Robert Allan Ackerman Dies: Prolific Director Of Judy Garland Miniseries, Broadway’s ‘Bent’ Was 77

Robert Allan Ackerman Dies: Prolific Director Of Judy Garland Miniseries, Broadway’s ‘Bent’ Was 77

Robert Allan Ackerman, the director whose television work scored five Emmy nominations and who directed acclaimed Broadway productions including Bent and Extremities, died Jan. 10 of kidney failure at Cedars-Sinai Hospital in Los Angeles. He was 77.


His death was announced by family through a spokesman.


“I love Bob. I loved being around him, his aurora, his steady peace,” said actor Al Pacino, who starred in Ackerman’s 1992 Broadway staging of Oscar Wilde’s Salome. “To work with him was joyous. He understood the language of theater art and communicated it with such ease. His gift was intangible and there’s no way of understanding how he created. When an artist has that special gift it is unexplainable, it just happens. When he stopped directing, he started writing again and his writing also had that same magic. He will be missed.”
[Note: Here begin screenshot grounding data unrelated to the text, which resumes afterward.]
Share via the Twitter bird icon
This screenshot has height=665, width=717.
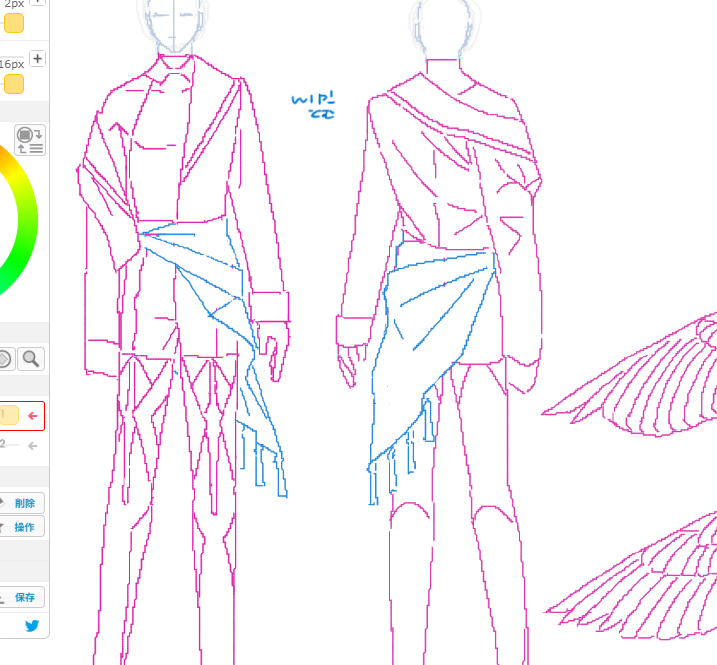coord(32,626)
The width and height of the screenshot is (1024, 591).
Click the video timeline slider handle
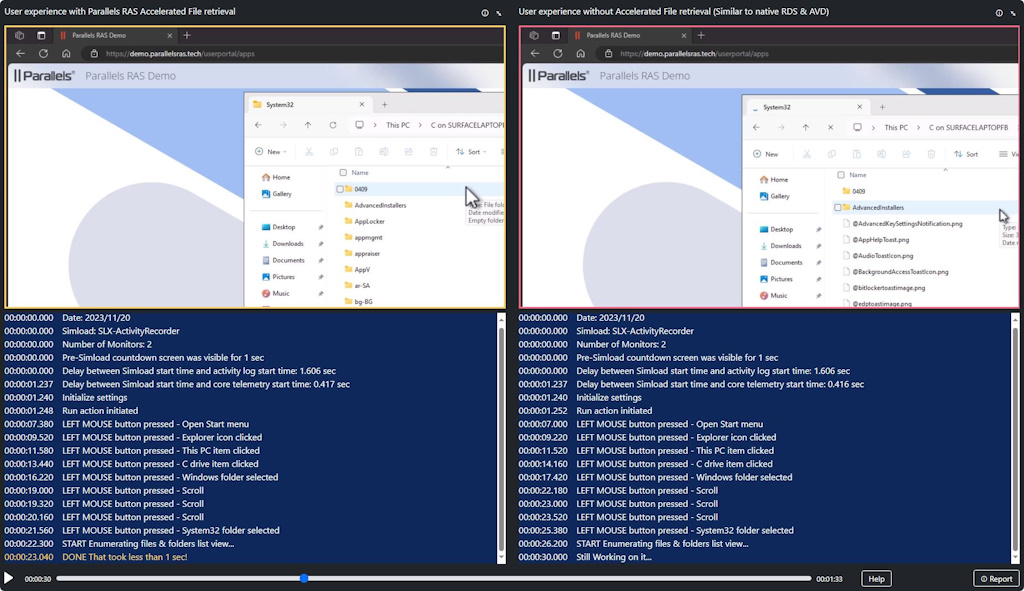point(304,578)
In 2016, Pacino would re-team with Ackerman in a Pasadena Playhouse production of God Looked Away, in which the actor portrayed Tennessee Williams, with Judith Light co-starring.


Pacino is one of the many acting talents with whom Ackerman worked through the last five decades. Others include Ann Bancroft, Meryl Streep, Helen Mirren, Glenn Close, Susan Sarandon, Sean Penn, Kevin Bacon, Richard Gere, Richard Chamberlain, John Malkovich, Victor Garber, Farrah Fawcett, Kirstie Alley and Judy Davis.

Ackerman Courtesy family

Among Ackerman’s most notable TV credits: Life With Judy Garland: Me and My Shadows, starring Davis (2001); The Roman Spring of Mrs. Stone, with Mirren (2003); The Reagans, with Josh Brolin and Davis (2003) and, in 1994, David’s Mother, in which Alley played the mother of an autistic son.
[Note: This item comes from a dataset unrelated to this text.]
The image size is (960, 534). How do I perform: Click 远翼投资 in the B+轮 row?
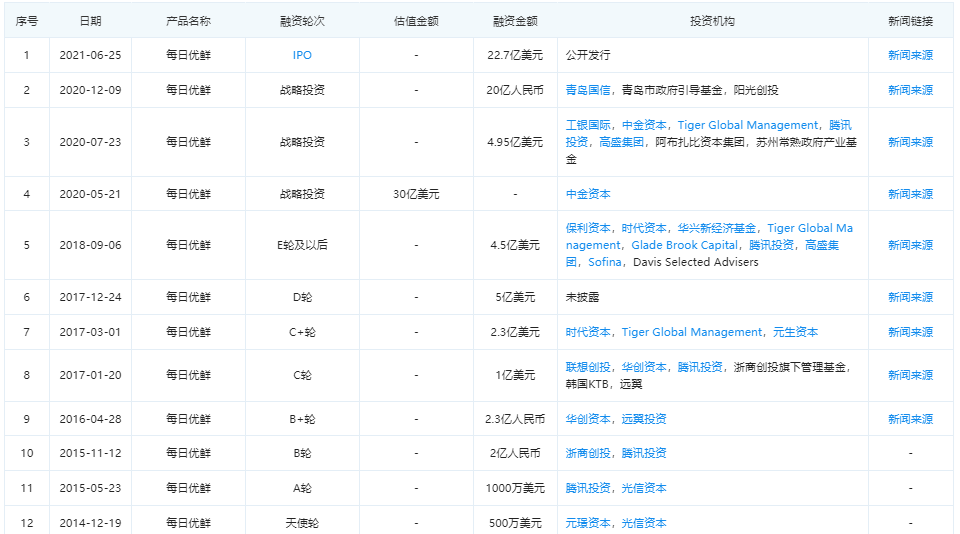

The director’s Broadway credits include Martin Sherman’s Bent, with Gere, David Dukes and David Marshall Grant (1979); John Byrne’s Slab Boys, starring Penn, Bacon and Val Kilmer (1983); the Peter Allen-Harvey Fierstein musical Legs Diamond starring Allen (1988); and, in 1992, Salome, starring Pacino, Sheryl Lee and Esai Morales.


Ackerman first established himself as an Off Broadway stage director in the late 1970s with works for The Public Theatre, including several works by playwright Thomas Babe including A Prayer For My Daughter, starring Laurence Luckinbill; Taken in Marriage, starring Streep and Colleen Dewhurst; and Fathers and Sons, starring Chamberlain and Dixie Carter.

In 1982, he directed the original Off Broadway production of William Mastrosimone’s controversial Extremities starring Sarandon and, later, Fawcett, in what would be that actress’ breakthrough dramatic performance. In London, Ackerman would directed production os Extremities, Torch Song Trilogy, Our Town and Angels in America, among others.


Ackerman began his television career in 1992 with an episode of American Playhouse (“Mrs. Cage”), and would continue throughout the ’90s and early 2000s with a focus on TV movies. Among them: David’s Mother and Safe Passage (both 1994), Radiant City and Suddenly (both 1996), Outrage, starring Rob Lowe (1998) and, in 1999, Passion’s Way, starring Sela Ward and Timothy Dalton.


In 2001, Ackerman directed the two-part mini-series Life with Judy Garland: Me and My Shadows, which featured an acclaimed, Emmy-winning performances by Davis and Tammy Blanchard sharing the title role.


Two years later, Ackerman directed Mirren in the TV movie adaptation of Tennessee Williams’ The Roman Spring of Mrs. Stone and Brolin and Davis as Ronald and Nancy Reagan in The Reagans. His final TV credits were 2006’s Filthy Gorgeous starring Brittany Murphy and Tammy Blanchard; and, in 2008,
Ron Nyswaner’s The Ramen Girl, with Isabella Rossellini and Nikolaj Coster-Waldau.


A Brooklyn native, Ackerman was preceded in death by his partner Franco Zavani, and his son Nicholas Zarin-Ackerman, a visual artist and bass player for the rock band The Virgins, who died in 2017. Ackerman is survived by sister Suzanne Ackerman and niece Jennifer Lehman Cashman.